Sempre achei muita graça à Lei de Murphy que reza mais ou menos o seguinte: quando uma coisa pode correr mal há-de correr mal com toda a certeza.
Pois o senhor Raimundo não era homem para graças, como o nome pode dar a entender. Mas era um optimista por natureza. Logo depois de ter fechado as contas da loja, punha-se a verificar os magros lucros que o negócio dera, e achava que assim estava bem, que diabo, não andava ali para ficar rico, se assim fosse tinha mas era emigrado para a Venezuela ou para as Bermudas, que ali é que as pessoas semeavam um vintém e nascia uma árvore das patacas, sem problemas de câmbios nem nada. O resto do tempo livre dava para ver o que ia investir quando reabrisse e, se havia caloteiros que não lhe pagavam o que deviam, pespegava com o nome deles na montra, juntamente com as dívidas, e era vê-los passarem para o passeio do outro lado da rua com um ar cabisbaixo e a olharem de esguelha mal se avizinhavam da porta, não fosse o diabo tecê-las e passarem pela vergonha de se verem de repente chamados à pedra no meio da rua.
Mas aquilo lá ia dando para as despesas e para viver, desde que não se pusesse com grandes voos, férias aqui e acolá, carros novos todos os anos, grandes comezainas nos restaurantes mais caros uma vez que, se era um homem de gostos um tanto ou quanto refinados, estes limitavam-se a uns luxozitos de quando em vez, uma fatito novo de seis em seis meses, uma ida quinzenal a restaurantes mais carotes, e pouco mais.

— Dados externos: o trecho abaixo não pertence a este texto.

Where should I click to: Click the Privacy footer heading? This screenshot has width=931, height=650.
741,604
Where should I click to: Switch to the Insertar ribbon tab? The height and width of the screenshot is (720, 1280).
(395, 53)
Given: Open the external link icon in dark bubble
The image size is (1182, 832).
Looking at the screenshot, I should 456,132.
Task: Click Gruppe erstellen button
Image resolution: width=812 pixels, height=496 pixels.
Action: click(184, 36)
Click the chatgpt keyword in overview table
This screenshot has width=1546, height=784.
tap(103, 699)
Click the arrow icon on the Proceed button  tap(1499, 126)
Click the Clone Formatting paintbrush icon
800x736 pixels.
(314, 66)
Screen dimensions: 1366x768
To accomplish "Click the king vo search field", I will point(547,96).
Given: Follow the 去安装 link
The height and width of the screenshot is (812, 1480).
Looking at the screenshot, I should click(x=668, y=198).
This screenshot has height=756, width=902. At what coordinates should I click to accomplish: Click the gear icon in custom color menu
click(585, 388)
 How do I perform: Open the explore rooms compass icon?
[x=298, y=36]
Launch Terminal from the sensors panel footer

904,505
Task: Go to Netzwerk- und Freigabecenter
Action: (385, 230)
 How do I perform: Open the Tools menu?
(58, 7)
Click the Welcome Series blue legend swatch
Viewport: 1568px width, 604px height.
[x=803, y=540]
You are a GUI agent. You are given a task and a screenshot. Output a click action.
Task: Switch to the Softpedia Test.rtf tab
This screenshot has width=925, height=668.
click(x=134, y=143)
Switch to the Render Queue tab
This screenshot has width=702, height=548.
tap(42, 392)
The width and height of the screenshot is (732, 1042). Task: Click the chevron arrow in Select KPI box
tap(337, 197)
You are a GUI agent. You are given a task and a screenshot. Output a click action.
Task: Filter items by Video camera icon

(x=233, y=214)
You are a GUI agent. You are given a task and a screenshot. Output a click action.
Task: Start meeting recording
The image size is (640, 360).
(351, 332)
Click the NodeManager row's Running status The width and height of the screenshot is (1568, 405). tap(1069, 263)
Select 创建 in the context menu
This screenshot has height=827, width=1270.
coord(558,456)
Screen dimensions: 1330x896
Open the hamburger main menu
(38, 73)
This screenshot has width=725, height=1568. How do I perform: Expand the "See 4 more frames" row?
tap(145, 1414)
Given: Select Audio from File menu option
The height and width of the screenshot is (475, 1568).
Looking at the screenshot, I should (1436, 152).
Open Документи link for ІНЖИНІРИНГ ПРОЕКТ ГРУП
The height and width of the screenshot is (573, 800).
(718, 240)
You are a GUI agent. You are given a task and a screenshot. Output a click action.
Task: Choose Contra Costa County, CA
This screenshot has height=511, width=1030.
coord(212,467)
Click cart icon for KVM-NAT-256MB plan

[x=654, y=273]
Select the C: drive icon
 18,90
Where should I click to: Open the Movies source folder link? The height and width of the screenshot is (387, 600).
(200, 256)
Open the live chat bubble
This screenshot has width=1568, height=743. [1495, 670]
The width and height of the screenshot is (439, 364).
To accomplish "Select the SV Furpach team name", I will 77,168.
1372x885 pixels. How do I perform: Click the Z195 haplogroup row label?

Na boa vida andava era o farmacêutico, que tinha a botica sempre a abarrotar de velhos engripados, a pingar do nariz e com dores por todo o lado, e se não eram as constipações eram as alergias, as diarreias, o nervoso miudinho de que esta gente nova parecia padecer cada vez mais, insónias, stress, lá o que isso fosse, que não o sabia ele, que levava a vida nas calmas, devagar devagarinho já tinha chegado aos setenta e muitos e não se queixava de grandes males para além de um reumatismo sazonal que lhe apoquentava as costas durante os meses mais húmidos. Esse, sim, andava com a mulher dependurada do braço cheia de jóias e embrulhada em casacos de peles, mais parecia uma ursa enfeitada do que uma mulher de farmacêutico, carros novos era vê-los a estacionar à porta quase todos os meses, de onde saía todo emproado com o seu bronzeado das Caraíbas, Maldivas, Malvinas, Marialvas, ou onde quer que fosse que o homem ia gastar os lucros das gripes alheias.Um dia, porém, entrou-lhe pela mercearia dentro uma jovenzita com uma mini-saia daquelas que mostram tudo até ao pescoço, este incluído, com um sorriso pepsodente de encandear os mais míopes e tudo mudou na sua vida. O raio da rapariga era atrevida, meteu-lhe na cabeça umas tantas ideias estapafúrdias e no corpo uns ardores que há já muito não sentia, o certo é que empenhou a casa, a loja, mercadoria incluída, e acabou por perder tudo, família, casa, loja, mercadorias, amigos, parentes, juízo, respeito. Vive agora no Júlio de Matos a expensas do Estado, e de quando em vez é vê-lo pelas imediações da Avenida de Roma a meter-se com as mulheres novas que por ali passam, prometendo-lhes mundos e fundos, que diga-se de passagem já não possui, os fundos, pois claro, que os mundos agora são aqueles em que o engano de alma, ledo e cego, a fortuna lhe fez durarem o que duraram.